◆ EXERCISE OBJECTIVE:
Can you echo the records word for word, starting at the line that contains "This screenshot has height=351, width=581." and going through the end of the records, with the pictures left out?

◆ MATERIAL SUPPLIED:
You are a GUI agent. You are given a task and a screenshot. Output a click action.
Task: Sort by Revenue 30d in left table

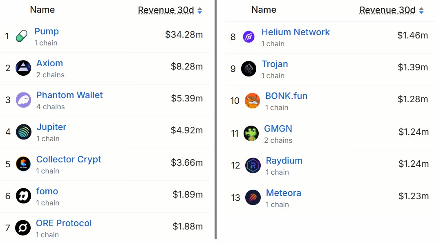(x=166, y=10)
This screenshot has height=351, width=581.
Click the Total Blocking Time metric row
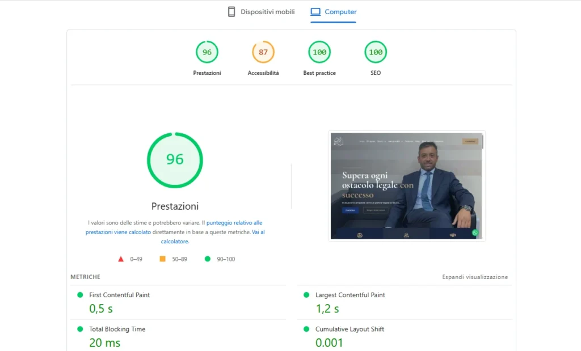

◆ OUTPUT:
This screenshot has height=351, width=581.
Click the Total Blocking Time metric row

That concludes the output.